Localization is the adaptation of your product, application, or service to the cultural, legal, and other requirements of a specific language, country, or population. Localization is more than just translation of the user interface—it also includes customization related to:
- Number formats, including date and time, phone numbers, duration, currency, and units of measure
- Bi-directional display
- Symbols, icons, and colors
- Text and graphics
- Local regulations
- Legal requirements
Like internationalization, localization has a short form. It's often written as l10n, where 10 is the number of letters between l and n.
What is the difference between i18n and l10n?
Internationalization lays the foundation for easy localization. In other words, internationalization is the architecture and platform and localization is the data.
Why are we localizing Kibana?
As Elastic continues to grow, we have more and more customers who are not native English speakers.

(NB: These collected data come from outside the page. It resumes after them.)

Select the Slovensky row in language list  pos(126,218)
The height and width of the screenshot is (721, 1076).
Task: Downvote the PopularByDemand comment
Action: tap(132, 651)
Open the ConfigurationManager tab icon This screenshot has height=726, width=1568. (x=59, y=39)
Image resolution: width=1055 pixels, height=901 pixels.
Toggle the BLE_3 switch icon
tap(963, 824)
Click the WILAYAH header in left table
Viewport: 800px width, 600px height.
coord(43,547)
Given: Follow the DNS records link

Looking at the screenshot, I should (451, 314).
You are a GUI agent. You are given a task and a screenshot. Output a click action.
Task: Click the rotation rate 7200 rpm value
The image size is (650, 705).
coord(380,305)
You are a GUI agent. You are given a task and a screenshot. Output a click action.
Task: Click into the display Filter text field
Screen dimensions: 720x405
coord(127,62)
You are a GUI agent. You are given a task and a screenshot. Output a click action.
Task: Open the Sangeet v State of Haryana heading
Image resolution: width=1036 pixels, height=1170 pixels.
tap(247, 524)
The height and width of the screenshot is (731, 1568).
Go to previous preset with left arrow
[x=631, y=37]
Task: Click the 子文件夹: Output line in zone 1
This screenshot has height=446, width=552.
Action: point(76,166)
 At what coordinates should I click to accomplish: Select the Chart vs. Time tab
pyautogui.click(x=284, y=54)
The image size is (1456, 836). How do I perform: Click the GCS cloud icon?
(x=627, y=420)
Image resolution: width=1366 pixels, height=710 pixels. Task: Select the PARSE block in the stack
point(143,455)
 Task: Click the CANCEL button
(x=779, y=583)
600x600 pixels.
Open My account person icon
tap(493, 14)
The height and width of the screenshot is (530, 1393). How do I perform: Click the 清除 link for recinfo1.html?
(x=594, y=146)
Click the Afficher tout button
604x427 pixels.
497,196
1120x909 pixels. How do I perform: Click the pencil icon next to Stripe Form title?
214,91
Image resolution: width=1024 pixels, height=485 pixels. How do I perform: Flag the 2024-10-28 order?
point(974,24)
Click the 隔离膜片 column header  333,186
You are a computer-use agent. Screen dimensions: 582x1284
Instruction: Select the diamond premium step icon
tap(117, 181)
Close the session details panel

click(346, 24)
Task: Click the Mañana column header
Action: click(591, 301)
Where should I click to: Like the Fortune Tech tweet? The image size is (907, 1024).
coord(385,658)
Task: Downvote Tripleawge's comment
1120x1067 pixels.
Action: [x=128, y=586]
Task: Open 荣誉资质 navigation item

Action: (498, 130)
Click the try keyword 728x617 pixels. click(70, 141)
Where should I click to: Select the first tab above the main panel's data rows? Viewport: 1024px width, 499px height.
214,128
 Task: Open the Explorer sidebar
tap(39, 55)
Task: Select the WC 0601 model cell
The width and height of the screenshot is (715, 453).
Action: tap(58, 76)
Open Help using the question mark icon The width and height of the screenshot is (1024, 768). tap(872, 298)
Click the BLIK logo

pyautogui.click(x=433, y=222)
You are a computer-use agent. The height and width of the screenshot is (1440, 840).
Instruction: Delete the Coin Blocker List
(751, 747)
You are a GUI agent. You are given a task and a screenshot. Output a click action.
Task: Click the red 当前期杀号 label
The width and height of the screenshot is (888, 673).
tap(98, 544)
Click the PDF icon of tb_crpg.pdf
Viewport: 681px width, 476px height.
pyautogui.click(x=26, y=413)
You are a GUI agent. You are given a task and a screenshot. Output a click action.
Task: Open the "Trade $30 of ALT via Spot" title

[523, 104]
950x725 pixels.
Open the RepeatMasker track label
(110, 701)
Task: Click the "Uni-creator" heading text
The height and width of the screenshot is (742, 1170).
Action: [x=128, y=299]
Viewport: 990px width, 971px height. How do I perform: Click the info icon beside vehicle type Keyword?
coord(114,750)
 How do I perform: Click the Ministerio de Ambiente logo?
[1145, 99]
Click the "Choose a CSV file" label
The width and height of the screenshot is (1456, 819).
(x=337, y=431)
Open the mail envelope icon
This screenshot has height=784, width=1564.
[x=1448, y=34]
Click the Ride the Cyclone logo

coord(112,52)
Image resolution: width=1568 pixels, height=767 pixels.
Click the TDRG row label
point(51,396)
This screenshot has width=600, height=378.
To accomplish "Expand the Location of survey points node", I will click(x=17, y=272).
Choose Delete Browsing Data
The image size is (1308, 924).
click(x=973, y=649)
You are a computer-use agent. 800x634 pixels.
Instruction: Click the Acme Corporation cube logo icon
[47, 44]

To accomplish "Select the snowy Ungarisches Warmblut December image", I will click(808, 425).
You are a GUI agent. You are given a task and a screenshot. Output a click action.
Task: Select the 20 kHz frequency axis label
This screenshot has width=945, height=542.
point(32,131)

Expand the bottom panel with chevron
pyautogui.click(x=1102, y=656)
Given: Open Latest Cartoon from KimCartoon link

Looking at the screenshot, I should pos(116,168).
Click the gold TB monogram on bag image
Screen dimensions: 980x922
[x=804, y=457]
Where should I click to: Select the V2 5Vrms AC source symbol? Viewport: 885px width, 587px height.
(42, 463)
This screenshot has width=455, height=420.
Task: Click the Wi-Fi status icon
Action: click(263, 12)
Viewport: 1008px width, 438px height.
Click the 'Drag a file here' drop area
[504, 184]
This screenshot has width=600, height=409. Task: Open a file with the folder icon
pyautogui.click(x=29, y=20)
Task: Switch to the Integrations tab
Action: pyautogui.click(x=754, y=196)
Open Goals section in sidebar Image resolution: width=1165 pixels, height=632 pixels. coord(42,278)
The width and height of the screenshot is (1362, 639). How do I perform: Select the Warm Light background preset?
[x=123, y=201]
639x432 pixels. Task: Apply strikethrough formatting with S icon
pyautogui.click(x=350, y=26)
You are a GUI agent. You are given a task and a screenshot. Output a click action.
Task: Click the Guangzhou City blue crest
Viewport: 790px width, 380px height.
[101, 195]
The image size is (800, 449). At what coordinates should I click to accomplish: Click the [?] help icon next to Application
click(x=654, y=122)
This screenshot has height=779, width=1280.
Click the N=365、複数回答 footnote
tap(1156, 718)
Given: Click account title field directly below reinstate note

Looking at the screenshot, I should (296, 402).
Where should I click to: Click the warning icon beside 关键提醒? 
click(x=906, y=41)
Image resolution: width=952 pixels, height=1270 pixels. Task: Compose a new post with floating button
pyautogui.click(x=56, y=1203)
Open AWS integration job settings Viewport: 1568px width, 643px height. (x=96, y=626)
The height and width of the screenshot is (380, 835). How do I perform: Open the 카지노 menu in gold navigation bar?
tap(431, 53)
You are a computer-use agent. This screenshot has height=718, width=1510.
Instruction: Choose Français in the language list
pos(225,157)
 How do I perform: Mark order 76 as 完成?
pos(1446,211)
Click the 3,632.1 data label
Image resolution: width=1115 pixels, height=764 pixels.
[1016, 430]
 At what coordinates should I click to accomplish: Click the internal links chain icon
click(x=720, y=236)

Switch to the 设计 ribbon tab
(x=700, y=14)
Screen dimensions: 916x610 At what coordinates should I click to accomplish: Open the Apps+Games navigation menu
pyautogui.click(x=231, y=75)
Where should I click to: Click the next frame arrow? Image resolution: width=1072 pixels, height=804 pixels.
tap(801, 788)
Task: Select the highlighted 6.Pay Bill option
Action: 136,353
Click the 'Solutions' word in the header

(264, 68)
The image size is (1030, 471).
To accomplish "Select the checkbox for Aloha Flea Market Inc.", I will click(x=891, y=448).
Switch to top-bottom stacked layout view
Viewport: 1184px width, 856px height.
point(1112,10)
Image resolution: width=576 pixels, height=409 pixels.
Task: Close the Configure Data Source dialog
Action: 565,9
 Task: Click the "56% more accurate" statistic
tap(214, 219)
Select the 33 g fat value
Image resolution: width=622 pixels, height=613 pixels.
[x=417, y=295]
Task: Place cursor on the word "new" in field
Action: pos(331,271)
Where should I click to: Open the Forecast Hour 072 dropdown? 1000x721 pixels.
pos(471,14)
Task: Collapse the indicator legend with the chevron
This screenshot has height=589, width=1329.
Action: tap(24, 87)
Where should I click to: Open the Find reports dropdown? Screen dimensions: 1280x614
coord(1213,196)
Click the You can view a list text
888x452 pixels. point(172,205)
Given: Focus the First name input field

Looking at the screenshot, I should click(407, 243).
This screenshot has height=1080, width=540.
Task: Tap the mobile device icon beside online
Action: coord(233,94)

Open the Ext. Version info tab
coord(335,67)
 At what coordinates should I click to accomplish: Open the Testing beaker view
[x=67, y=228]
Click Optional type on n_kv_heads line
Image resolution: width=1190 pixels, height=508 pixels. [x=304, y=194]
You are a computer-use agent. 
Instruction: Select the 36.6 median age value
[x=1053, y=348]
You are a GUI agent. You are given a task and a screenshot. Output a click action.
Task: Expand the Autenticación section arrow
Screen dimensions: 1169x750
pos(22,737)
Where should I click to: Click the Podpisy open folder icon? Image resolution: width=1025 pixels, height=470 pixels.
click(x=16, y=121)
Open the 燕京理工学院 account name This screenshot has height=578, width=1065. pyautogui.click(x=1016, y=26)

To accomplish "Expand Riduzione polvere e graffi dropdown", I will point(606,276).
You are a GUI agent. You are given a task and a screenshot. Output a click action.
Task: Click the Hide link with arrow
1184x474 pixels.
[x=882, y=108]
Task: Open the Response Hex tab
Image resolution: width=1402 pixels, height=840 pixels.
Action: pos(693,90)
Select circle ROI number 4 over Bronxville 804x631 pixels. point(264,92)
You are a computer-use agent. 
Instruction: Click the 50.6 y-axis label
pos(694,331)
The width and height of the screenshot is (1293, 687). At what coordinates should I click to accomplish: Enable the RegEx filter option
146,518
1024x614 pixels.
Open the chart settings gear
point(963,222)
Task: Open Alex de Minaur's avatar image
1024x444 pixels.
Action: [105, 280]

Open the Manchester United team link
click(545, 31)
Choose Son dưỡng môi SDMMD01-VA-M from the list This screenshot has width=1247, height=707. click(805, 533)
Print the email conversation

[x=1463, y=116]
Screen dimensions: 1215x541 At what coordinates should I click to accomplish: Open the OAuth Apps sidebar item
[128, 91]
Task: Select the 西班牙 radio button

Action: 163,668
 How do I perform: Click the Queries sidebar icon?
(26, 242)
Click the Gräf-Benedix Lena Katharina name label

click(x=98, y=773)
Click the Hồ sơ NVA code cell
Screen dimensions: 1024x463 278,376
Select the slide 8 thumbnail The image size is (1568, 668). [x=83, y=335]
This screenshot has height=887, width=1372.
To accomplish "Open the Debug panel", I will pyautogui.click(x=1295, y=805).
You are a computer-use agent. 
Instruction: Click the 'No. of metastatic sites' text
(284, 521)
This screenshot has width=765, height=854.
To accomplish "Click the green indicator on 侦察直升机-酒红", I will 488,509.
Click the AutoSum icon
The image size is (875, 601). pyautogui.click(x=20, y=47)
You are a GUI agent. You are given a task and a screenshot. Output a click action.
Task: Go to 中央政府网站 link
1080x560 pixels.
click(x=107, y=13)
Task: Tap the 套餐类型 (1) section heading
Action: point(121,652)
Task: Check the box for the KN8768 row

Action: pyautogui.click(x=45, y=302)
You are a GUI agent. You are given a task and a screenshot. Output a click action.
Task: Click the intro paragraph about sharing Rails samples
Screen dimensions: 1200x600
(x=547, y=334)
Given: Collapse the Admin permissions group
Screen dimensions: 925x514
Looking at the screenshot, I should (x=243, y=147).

Localizing Kibana helps us better serve our users in countries such as China and Germany.
Challenges of localization
Localizing an application requires a tremendous amount of information, consideration, and effort. Every language has different rules and conventions, and adapting to them can be tricky.
Localizing Kibana is even more challenging because it relies on several UI frameworks (React and Angular) and requires localization in different environments (browser and NodeJS).
Popular i18n and i10n frameworks
- React-intl. This library provides React components and an API to format dates, numbers, and strings, including pluralization and handling translations. It's an open-source project from Yahoo, and part of Format.js.
- i18next. This internationalization framework works in browser and NodeJS, providing plugins for many UI frameworks, including React and Angular.
- Fluent.js. This modern internationalization framework is built around the latest web platform technologies and custom FTL message format that work in browser and NodeJS.
Deciding which framework to use
In addition to common localization considerations such as default message support, easy message extraction, rich pluralization format, and good syntax ergonomic, we also took into account these aspects specific to Kibana.
- The localization framework must be UI framework agnostic and easily consumable in all parts of Kibana because Angular and React co-live in Kibana.
- The localization framework must support Node.js server-side generated content.
The following table shows the evaluation of the six frameworks against our requirements.
There is no perfect framework that meets all requirements. In deciding which framework to use, we had to balance the out-of-the-box features with the stability, flexibility, and priority of the requirements. We also had to consider our users and contributors to make sure they are continuously supported,
As a result, we decided to move forward with the solution based on the FormatJS core libs. We based our decision on the following:
- It has a relatively small code base and good documentation
- It uses well-known ICU message syntax
- It can be used on the server side (Node.JS), in React (react-intl) and AngularJS (a custom component that we'll build).
You can implement localization in almost any framework. We encourage you to analyze your business scenarios, and then search and find the best option for your application.